というわけで、いろんな映画をみることにした。
ちなみに、ジョゼットの感想は↓
ミオロとリジュエット:イチャイチャしてた
バトル・オブ・シリコニアン:興奮した
11のいましめ:不思議
サウンド・オブ・ダンス:マンキーな感じ
マジメな労働者:わりとおもしろかった
う〜ん、映画の影響が、すぐ回路に反応しちゃうみたい。
でも、これは便利。
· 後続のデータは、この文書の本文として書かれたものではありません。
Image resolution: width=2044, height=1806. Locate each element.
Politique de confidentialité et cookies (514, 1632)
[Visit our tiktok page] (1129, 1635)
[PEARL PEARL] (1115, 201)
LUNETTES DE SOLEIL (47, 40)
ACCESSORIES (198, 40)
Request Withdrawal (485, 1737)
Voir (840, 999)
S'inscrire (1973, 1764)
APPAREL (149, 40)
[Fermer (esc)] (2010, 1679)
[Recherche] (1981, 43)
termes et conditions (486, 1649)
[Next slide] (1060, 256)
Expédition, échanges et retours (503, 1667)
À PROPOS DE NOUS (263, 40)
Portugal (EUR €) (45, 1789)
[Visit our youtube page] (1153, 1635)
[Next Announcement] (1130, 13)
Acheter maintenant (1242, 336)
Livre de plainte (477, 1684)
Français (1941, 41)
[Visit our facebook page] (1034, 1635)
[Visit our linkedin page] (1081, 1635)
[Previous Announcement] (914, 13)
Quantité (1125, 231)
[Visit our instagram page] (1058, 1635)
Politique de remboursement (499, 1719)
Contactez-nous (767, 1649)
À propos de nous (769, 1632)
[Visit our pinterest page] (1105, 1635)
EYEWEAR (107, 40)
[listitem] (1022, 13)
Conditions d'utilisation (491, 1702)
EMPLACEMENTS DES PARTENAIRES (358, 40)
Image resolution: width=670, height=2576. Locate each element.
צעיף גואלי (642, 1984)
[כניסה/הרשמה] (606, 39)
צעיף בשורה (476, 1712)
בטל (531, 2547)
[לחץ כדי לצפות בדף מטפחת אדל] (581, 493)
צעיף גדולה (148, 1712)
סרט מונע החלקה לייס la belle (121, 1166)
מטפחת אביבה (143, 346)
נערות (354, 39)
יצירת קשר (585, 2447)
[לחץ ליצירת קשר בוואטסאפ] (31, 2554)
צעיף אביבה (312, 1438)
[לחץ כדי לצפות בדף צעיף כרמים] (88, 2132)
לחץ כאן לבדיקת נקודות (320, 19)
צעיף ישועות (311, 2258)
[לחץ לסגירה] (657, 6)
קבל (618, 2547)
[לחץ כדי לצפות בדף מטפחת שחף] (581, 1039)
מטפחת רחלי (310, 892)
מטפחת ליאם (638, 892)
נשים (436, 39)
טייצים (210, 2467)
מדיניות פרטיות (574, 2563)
ジョゼットの回路をいじるのに使えそう!
とりあえず、マジメな労働者を3回ほど見せたら嫌がられた。

▲月△日
森で、クララちゃんという女の子と会った。
目が見えないらしく、人工島病院に入院しているらしい。
さっそくお見舞いに行ったら、ちょうどフィッシャさんの奥さんが赤ちゃんを産んだところだった。
フィッシャさん、うれしそうだったなあ…
そのフィッシャさんに向かって「赤ちゃん、しわくちゃでヘンな顔!」ってジョゼットが口走った時は、本当どうしようかと思った。
ああ、ボクにゲンコツがあれば…
あ、でも、セッカンはよくないよね。


▲月■日
深海船工場のガンテさんていう人のところで、ジョゼットがバイトできることになった。
ところが、そこでジョゼットがギジンだってバレてしまった…!
これはまずい!と思ったけど…
でも、ガンテさんはすごくいい人だった!
ジョゼットがギジンだったのに、「オレはギジンが大好きだ!」と言ってくれて…
「いい加減な人間よりも、よっぽどジュンスイで人間らしい」って…
ボクは、胸がじいんとした。
博士は、ジョゼットがギジンであることを隠しておけ、ってボクらに言った。
けれども、もし、この世界の人が、みんなみんなガンテさんみたいなら…

▲月☆日
今日は、哀しいけれど、とても大切なことがあった。
人工島病院で、フィッシャさんのお父さんが死んでしまった…
そのことを不思議に思ったジョゼットに、医学書を読ませた。
そうして、とうとうジョゼットにもわかったんだ…
「死ぬ」ということが。
「死ぬ」ということは、「体の機能がすべて止まって」しまい、「二度とお話できなくなること」だと。
だから、
もう、
ジェペット博士とも、もう、二度と会えないということも…
ジョゼットは、泣いた。
あの日のボクみたいに、哀しくて、悲しくて、わあわあ泣いた。
僕も、それを見て、またわあわあ泣いた。
それでも、
それでも、ボクは思った。
哀しいけれど、それは必要なことなんだ。
どうしても、どうしても、必要なことだったんだ、と。
泣き疲れるほど泣いたら、ふっと感じた。
ジョゼットは、この島に来て…ずいぶん、変わったんだ。
アイサツも、アルバイトも、トモダチと話すことも…みんなできるようになった。
そして、「死ぬ」ということもわかったんだ。
ボクは、思った。
ジョゼットは、もうしあわせでも、馬鹿でも、かわいそうでもない。
それは、もうボクが決めることじゃないんだ―
ジョゼットのしあわせは、ジョゼットが決める。
これからもこの島で、いろんなことがあるだろう。
そのたびに、ジョゼットは変わっていく。




そのために、ボクはいっしょうけんめいがんばろう。